—Ah! quel bonheur, dit Marguerite, il nous aurait causé tant de peine.
—Eh! bien, nous examinerons votre contrat demain, répondit le notaire un peu confus.
—Vous ne le connaissiez donc pas? lui dit Marguerite.
Cette observation interrompit l’entretien. Le notaire se trouva trop embarrassé de continuer après l’observation de sa cousine.

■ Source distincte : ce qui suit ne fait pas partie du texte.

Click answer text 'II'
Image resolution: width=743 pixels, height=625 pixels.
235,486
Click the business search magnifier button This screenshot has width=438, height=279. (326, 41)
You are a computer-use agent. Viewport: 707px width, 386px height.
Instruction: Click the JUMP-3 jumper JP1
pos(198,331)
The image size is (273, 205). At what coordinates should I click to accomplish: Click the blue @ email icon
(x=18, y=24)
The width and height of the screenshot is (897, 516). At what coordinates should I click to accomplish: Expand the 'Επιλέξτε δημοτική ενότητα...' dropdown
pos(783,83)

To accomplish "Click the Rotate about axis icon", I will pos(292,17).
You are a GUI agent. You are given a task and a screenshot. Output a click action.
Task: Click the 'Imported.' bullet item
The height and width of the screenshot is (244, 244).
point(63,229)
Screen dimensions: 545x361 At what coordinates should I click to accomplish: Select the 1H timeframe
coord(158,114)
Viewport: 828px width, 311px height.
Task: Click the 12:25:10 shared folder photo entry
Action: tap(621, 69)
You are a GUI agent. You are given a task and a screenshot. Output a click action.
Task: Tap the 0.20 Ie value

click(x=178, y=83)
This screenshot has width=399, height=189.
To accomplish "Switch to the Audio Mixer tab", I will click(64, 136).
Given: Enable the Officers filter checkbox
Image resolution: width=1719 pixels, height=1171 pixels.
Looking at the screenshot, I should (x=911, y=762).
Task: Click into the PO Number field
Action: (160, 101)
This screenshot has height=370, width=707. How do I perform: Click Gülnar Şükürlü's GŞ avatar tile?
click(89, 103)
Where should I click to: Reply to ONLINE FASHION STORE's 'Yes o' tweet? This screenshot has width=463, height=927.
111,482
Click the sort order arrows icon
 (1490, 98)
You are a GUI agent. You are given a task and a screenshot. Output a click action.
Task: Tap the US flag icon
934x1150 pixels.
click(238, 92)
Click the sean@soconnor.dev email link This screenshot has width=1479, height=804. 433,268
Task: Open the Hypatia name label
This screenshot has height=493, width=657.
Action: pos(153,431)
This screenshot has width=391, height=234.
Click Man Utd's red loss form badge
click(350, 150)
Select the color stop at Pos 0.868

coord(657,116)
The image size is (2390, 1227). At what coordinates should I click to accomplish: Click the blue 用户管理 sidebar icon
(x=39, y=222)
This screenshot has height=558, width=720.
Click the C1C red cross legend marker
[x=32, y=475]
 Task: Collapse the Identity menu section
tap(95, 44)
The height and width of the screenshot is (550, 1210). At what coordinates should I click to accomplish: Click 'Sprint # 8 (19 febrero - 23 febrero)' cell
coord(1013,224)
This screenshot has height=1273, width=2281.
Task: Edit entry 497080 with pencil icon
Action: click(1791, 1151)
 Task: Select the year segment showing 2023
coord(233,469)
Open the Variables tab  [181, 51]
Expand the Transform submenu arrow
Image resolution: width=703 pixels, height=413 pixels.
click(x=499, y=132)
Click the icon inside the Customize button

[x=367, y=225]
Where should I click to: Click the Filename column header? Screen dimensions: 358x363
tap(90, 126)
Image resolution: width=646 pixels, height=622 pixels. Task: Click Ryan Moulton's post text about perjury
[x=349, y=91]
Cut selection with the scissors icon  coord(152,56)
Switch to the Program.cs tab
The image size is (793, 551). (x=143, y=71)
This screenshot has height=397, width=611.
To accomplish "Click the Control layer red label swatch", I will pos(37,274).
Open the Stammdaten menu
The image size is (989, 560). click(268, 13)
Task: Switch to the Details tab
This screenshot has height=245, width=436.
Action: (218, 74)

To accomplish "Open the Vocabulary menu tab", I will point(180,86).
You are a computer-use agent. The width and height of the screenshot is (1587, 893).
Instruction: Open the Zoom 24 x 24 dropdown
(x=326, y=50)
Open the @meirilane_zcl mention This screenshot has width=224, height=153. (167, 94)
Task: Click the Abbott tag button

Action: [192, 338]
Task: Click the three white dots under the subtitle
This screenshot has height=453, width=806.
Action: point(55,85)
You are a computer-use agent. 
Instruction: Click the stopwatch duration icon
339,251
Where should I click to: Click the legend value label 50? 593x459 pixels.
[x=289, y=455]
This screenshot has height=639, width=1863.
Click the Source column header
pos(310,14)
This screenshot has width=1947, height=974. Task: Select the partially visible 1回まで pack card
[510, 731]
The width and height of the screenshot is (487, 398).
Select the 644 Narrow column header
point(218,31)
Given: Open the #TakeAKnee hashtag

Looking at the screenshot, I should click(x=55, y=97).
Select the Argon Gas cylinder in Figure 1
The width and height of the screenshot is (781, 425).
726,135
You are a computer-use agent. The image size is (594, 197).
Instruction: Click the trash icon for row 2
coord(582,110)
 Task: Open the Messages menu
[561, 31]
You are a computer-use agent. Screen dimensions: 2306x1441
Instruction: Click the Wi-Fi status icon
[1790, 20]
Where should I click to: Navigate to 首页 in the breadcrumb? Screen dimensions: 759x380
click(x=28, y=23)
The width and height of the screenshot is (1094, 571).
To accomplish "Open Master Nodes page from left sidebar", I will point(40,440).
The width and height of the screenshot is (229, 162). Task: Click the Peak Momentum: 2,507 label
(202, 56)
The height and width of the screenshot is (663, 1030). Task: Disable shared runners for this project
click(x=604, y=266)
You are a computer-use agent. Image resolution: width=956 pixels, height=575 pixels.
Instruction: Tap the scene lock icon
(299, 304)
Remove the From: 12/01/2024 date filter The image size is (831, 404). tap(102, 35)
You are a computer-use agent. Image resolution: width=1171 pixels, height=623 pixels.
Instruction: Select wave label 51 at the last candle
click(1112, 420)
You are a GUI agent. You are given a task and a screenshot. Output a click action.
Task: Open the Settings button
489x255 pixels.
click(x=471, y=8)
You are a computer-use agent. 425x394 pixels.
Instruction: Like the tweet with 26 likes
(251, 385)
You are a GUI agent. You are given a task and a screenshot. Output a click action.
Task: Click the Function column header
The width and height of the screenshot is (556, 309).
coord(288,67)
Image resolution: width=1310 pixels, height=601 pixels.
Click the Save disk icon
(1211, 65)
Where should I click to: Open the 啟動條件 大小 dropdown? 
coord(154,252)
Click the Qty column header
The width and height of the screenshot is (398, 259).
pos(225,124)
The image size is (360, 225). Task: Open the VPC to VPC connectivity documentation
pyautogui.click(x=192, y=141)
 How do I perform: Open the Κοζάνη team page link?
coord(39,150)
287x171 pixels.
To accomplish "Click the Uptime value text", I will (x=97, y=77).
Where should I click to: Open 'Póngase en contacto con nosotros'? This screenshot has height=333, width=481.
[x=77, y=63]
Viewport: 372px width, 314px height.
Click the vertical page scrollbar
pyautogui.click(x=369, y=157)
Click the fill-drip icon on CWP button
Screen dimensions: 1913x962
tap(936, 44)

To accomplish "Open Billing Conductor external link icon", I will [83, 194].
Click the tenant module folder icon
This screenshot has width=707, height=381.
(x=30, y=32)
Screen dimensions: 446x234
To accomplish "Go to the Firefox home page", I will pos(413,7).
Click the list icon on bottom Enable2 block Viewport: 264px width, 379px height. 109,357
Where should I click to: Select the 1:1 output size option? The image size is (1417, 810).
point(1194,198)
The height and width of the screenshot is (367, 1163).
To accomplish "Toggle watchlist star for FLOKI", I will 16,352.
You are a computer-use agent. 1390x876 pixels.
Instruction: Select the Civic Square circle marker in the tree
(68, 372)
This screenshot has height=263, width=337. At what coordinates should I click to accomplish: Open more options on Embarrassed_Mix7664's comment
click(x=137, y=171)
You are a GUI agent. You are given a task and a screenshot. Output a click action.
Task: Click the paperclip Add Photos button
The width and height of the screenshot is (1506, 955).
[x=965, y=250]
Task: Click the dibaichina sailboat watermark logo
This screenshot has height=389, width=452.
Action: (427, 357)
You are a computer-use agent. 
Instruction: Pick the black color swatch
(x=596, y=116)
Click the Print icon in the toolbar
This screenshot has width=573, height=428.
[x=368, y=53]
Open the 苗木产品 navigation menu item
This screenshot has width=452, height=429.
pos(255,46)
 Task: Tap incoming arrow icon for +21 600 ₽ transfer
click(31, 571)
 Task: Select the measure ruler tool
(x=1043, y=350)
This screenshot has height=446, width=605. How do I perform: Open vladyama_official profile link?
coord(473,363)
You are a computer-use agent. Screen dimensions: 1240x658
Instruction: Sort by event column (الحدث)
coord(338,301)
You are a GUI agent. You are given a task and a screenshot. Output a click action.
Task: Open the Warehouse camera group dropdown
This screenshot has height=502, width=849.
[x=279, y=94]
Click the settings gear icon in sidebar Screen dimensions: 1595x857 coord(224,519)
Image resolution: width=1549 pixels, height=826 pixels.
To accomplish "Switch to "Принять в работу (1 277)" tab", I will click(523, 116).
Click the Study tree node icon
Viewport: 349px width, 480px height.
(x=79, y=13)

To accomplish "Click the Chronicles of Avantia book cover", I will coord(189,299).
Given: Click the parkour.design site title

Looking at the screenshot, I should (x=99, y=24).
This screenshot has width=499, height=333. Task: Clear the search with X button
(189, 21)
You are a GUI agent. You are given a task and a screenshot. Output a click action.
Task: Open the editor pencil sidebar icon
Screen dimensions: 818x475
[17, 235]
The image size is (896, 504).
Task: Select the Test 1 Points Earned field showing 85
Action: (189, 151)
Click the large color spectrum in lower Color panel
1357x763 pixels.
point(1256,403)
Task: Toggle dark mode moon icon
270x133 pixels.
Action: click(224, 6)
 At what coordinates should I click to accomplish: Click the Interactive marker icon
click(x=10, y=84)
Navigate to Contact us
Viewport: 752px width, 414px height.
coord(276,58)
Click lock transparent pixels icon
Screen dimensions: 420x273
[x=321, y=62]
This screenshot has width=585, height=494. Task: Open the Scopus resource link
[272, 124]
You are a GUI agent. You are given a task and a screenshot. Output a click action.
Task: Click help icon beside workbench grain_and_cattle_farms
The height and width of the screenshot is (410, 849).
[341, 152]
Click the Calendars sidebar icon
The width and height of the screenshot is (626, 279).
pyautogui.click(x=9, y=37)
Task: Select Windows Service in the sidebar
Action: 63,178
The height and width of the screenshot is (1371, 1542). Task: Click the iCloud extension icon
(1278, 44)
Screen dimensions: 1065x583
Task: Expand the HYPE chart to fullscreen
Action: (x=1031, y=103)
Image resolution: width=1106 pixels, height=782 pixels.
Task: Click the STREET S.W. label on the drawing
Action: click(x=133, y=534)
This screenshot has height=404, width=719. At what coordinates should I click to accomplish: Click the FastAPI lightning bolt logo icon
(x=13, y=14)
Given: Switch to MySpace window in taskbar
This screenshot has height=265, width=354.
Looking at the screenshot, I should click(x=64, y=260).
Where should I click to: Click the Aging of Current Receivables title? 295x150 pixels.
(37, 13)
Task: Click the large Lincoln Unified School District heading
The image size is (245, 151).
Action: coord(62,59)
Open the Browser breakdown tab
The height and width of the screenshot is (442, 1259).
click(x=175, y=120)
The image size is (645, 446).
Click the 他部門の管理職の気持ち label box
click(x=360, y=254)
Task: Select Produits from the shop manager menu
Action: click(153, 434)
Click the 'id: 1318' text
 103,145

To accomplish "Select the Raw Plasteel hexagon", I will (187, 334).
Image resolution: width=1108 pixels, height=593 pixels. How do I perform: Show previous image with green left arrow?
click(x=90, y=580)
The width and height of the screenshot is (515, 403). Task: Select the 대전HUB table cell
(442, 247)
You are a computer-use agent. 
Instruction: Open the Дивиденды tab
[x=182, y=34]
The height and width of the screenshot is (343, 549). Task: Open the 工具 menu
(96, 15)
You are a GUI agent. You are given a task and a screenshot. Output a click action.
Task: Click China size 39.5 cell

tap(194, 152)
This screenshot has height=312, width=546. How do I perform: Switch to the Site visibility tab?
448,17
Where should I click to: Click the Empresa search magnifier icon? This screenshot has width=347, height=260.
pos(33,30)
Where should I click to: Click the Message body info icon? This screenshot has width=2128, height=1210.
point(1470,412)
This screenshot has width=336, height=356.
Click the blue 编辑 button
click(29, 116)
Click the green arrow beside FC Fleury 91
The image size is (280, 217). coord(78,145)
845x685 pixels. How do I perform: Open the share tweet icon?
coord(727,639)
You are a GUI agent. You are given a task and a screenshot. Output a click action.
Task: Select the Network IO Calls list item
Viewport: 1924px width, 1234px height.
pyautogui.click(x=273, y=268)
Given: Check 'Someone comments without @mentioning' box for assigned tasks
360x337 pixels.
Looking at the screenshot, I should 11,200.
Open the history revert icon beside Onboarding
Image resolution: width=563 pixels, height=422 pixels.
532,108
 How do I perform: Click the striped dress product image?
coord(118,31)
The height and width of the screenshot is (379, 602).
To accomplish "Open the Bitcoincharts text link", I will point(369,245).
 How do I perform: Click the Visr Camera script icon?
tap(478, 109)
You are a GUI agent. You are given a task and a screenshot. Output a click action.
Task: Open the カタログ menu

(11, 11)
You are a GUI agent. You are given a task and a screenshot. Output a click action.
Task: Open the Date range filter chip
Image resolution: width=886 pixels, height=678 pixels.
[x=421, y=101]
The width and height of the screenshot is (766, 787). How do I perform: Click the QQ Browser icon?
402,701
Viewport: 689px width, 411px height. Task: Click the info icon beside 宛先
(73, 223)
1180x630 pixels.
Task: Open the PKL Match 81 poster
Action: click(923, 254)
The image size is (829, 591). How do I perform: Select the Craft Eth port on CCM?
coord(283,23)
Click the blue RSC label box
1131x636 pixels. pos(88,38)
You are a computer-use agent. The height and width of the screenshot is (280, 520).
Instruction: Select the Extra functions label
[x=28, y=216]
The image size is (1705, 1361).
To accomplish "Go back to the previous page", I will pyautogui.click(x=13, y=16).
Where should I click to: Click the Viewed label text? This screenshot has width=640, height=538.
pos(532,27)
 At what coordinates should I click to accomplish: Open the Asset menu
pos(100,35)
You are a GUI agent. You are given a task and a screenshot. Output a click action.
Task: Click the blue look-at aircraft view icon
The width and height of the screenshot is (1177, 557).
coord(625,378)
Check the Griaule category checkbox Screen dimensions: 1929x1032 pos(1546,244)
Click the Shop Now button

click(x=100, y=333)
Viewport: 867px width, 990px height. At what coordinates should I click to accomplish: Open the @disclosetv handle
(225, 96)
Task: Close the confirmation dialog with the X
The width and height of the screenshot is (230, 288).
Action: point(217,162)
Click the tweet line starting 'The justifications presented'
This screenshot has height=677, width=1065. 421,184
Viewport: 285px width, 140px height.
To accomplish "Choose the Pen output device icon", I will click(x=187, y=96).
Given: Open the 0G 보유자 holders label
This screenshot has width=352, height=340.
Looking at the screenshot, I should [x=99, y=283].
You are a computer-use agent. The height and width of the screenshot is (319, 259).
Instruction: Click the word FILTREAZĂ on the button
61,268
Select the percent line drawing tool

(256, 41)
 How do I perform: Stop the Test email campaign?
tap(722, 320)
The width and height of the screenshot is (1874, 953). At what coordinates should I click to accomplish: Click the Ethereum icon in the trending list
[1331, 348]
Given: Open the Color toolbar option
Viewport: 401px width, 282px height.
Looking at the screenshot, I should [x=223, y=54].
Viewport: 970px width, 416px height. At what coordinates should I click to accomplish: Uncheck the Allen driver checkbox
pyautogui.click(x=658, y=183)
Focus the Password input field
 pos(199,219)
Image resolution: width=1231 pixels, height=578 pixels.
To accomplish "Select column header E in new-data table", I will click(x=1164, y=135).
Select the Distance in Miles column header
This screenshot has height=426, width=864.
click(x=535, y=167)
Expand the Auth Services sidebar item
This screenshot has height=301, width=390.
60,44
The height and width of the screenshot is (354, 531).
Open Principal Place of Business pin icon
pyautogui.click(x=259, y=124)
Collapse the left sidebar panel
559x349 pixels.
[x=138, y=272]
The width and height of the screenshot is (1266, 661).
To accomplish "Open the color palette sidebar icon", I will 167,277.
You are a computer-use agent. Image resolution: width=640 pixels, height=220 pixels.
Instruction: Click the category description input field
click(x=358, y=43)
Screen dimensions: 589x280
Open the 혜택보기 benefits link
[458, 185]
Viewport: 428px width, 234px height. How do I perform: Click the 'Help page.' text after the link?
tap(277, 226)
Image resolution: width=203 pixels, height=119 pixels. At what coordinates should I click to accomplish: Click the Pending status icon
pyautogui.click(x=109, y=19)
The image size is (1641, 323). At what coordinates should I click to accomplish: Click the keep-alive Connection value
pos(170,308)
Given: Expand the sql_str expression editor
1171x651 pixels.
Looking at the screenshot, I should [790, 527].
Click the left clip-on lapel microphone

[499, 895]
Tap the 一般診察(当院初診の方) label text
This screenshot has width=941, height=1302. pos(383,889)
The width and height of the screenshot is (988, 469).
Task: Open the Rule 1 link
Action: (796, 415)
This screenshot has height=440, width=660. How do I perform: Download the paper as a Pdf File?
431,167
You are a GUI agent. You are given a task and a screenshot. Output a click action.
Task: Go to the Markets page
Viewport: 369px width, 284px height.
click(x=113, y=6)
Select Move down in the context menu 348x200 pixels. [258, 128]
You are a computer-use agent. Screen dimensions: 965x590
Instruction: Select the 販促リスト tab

—Le diable s’en mêle! se dit-il dans la cour. Cet homme si distrait retrouve la mémoire juste au moment où il le faut pour empêcher de prendre des précautions contre lui. Ses enfants seront dépouillés! c’est aussi sûr que deux et deux font quatre. Parlez donc affaires à des filles de dix-neuf ans qui font du sentiment. Je me suis creusé la tête pour sauver le bien de ces enfants-là, en procédant régulièrement et en m’entendant avec le bonhomme Conincks. Et voilà! Je me perds dans l’esprit de Marguerite qui va demander à son père pourquoi je voulais procéder à un inventaire qu’elle croit inutile. Et monsieur Claës lui dira que les notaires ont la manie de faire des actes, que nous sommes notaires avant d’être parents, cousins ou amis, enfin des bêtises....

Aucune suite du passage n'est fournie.